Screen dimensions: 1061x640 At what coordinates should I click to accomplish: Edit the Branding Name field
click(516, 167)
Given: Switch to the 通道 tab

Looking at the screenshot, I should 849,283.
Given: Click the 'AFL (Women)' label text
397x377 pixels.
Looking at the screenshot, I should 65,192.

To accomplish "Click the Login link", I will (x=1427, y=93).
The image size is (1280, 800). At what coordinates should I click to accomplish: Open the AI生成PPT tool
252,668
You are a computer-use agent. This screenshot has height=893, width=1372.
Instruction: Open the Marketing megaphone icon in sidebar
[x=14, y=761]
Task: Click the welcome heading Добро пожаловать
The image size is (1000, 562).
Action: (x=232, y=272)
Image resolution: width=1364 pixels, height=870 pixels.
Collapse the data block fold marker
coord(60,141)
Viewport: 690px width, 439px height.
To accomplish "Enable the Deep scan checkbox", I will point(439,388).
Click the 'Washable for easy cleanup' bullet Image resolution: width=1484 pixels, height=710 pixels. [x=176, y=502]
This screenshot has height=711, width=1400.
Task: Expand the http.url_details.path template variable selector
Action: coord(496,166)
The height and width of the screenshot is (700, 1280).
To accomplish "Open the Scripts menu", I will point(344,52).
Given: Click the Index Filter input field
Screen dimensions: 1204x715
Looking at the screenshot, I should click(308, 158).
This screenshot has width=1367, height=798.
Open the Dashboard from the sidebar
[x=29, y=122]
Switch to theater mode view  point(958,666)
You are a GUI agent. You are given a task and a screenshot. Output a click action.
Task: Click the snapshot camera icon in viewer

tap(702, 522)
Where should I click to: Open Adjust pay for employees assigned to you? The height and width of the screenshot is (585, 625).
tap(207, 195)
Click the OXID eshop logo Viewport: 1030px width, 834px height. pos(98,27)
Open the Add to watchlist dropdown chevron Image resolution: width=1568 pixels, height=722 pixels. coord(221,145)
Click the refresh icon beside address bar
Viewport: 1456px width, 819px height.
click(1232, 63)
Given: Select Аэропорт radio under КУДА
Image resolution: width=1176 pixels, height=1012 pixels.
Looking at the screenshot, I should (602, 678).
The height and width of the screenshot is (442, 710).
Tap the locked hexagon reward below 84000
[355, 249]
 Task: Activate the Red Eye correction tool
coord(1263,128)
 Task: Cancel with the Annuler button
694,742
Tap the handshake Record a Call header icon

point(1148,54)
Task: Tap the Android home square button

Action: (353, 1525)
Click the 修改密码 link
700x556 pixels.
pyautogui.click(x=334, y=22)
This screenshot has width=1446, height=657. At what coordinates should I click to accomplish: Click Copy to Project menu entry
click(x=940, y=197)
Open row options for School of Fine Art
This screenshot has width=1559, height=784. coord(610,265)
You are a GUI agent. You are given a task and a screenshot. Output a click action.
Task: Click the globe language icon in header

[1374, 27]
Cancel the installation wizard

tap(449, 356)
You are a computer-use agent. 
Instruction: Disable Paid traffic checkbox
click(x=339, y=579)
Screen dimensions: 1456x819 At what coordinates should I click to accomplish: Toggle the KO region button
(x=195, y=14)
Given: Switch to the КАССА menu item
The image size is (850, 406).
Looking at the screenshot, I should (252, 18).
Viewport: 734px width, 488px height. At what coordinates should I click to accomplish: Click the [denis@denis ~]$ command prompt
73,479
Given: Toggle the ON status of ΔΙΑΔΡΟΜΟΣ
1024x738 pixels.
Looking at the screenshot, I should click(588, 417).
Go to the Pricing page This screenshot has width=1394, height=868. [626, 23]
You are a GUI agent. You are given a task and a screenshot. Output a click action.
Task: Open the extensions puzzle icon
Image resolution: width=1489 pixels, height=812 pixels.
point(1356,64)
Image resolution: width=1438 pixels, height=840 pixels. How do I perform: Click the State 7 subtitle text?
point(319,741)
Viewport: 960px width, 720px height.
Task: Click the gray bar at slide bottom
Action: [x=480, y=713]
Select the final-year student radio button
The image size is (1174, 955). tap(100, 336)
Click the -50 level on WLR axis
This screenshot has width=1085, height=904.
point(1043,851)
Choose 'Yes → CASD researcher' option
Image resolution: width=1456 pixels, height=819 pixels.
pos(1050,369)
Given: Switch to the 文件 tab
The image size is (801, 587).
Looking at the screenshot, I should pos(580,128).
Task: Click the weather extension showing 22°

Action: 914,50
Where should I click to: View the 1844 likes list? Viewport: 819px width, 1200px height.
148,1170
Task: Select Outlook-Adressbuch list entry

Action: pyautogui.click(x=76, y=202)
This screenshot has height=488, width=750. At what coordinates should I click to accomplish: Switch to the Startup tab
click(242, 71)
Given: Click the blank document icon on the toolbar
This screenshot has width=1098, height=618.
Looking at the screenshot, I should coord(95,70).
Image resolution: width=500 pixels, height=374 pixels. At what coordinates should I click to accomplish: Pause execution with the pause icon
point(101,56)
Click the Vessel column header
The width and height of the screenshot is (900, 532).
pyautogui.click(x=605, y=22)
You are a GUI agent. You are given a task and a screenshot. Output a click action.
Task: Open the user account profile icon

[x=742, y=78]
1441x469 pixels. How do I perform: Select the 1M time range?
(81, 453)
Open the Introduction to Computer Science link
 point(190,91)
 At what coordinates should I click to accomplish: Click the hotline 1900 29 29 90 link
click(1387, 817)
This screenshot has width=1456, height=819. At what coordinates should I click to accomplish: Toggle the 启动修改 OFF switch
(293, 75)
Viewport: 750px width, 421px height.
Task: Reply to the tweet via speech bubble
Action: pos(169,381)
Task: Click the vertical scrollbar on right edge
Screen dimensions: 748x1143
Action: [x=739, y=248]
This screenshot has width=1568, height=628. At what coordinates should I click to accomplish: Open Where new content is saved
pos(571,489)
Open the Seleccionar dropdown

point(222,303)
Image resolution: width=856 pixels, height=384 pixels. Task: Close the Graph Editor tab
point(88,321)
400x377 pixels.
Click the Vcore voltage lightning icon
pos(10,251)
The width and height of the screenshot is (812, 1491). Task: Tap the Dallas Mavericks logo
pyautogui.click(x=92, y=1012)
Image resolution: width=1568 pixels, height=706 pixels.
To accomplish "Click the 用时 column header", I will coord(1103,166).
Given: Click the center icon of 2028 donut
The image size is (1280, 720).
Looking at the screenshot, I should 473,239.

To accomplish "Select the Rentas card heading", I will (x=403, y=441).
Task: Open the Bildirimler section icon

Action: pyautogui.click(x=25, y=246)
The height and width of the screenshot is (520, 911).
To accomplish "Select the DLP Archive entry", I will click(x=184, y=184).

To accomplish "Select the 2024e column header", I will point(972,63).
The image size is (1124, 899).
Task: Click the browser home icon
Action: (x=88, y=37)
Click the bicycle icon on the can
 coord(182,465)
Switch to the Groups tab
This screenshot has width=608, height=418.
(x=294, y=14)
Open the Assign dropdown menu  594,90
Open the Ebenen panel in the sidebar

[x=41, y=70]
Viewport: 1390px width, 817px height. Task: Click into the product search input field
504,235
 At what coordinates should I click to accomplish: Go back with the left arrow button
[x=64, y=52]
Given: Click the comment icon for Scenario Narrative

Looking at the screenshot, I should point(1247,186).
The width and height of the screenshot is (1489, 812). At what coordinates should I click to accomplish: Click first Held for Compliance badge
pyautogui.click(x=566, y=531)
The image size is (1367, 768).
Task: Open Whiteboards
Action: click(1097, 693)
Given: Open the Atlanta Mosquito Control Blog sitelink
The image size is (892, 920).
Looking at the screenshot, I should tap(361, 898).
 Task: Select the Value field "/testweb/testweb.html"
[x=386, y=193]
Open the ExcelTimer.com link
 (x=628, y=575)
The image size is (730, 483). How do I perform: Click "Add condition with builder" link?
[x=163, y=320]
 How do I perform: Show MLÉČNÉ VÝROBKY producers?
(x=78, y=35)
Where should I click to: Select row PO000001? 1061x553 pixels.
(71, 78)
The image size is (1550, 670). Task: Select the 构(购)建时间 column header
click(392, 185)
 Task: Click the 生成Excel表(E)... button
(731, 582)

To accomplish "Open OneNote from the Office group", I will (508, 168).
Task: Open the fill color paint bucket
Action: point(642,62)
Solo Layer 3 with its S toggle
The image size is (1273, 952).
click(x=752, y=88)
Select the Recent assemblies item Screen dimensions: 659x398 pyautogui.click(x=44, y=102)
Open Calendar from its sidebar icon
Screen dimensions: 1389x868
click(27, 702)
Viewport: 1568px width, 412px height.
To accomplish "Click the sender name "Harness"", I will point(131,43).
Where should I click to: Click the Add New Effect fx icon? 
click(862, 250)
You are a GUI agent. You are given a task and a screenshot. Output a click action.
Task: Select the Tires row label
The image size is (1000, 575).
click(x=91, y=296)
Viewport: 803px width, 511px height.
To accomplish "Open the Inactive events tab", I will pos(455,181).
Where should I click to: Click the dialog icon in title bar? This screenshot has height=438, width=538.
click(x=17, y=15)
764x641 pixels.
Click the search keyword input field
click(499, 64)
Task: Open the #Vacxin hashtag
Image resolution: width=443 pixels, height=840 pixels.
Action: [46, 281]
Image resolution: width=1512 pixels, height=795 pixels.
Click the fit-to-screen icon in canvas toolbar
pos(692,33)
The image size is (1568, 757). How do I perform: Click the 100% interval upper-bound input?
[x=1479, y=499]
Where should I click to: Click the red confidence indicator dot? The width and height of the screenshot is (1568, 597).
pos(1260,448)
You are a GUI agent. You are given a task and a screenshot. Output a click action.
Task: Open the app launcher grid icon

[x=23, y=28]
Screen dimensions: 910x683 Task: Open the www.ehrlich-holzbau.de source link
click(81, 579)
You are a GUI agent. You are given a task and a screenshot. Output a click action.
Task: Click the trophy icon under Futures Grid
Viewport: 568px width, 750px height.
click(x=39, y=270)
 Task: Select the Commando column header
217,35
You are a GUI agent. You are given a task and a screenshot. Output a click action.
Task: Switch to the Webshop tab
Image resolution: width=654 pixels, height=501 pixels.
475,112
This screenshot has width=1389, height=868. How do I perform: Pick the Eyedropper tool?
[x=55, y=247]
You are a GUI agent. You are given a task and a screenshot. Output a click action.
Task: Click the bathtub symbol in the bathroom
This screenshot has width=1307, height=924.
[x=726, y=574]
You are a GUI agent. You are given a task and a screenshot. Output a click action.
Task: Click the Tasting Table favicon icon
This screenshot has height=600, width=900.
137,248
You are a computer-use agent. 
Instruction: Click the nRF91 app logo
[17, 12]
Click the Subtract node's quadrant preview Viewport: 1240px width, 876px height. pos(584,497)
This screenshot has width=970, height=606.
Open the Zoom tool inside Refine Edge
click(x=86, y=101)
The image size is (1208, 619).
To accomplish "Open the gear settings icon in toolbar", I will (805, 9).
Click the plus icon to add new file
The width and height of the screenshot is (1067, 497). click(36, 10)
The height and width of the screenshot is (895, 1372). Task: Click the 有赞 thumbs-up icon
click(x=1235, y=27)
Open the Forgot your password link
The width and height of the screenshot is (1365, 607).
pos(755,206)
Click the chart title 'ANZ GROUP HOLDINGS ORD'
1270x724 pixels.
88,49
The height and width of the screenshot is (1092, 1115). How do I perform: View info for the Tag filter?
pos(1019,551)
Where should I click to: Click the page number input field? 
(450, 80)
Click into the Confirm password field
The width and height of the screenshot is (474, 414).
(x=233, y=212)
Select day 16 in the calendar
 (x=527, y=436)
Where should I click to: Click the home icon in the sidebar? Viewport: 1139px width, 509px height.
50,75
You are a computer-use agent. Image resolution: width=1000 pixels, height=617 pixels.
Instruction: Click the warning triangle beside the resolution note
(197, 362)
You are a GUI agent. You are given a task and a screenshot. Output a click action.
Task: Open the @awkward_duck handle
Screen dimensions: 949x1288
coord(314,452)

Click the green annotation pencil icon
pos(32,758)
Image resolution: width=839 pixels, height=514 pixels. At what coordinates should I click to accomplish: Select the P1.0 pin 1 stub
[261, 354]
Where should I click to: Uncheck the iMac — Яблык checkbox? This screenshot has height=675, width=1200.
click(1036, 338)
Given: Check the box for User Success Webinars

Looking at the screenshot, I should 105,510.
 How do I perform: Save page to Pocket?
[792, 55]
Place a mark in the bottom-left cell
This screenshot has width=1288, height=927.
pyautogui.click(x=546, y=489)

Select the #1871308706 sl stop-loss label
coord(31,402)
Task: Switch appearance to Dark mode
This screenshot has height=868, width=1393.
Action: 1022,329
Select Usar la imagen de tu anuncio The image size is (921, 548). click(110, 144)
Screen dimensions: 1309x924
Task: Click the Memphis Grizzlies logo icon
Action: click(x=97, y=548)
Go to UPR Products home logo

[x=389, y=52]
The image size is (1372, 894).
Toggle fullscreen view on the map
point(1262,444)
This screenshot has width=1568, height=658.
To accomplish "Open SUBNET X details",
= = =
* [Prompt]:
Rewrite the data from the line with "Given: Switch to the 文件 tab" up to and including the line with "point(222,303)", replacing "Vessel" with "Ship" and leaving everything else unchanged.

* [Complete answer]:
Given: Switch to the 文件 tab
The image size is (801, 587).
Looking at the screenshot, I should pos(580,128).
Task: Click the weather extension showing 22°

Action: 914,50
Where should I click to: View the 1844 likes list? Viewport: 819px width, 1200px height.
148,1170
Task: Select Outlook-Adressbuch list entry

Action: pyautogui.click(x=76, y=202)
This screenshot has height=488, width=750. At what coordinates should I click to accomplish: Switch to the Startup tab
click(242, 71)
Given: Click the blank document icon on the toolbar
This screenshot has width=1098, height=618.
Looking at the screenshot, I should coord(95,70).
Image resolution: width=500 pixels, height=374 pixels. At what coordinates should I click to accomplish: Pause execution with the pause icon
point(101,56)
Click the Ship column header
The width and height of the screenshot is (900, 532).
pyautogui.click(x=605, y=22)
You are a GUI agent. You are given a task and a screenshot. Output a click action.
Task: Open the user account profile icon

[x=742, y=78]
1441x469 pixels. How do I perform: Select the 1M time range?
(81, 453)
Open the Introduction to Computer Science link
 point(190,91)
 At what coordinates should I click to accomplish: Click the hotline 1900 29 29 90 link
click(1387, 817)
This screenshot has width=1456, height=819. At what coordinates should I click to accomplish: Toggle the 启动修改 OFF switch
(293, 75)
Viewport: 750px width, 421px height.
Task: Reply to the tweet via speech bubble
Action: pos(169,381)
Task: Click the vertical scrollbar on right edge
Screen dimensions: 748x1143
Action: [x=739, y=248]
This screenshot has width=1568, height=628. At what coordinates should I click to accomplish: Open Where new content is saved
pos(571,489)
Open the Seleccionar dropdown

point(222,303)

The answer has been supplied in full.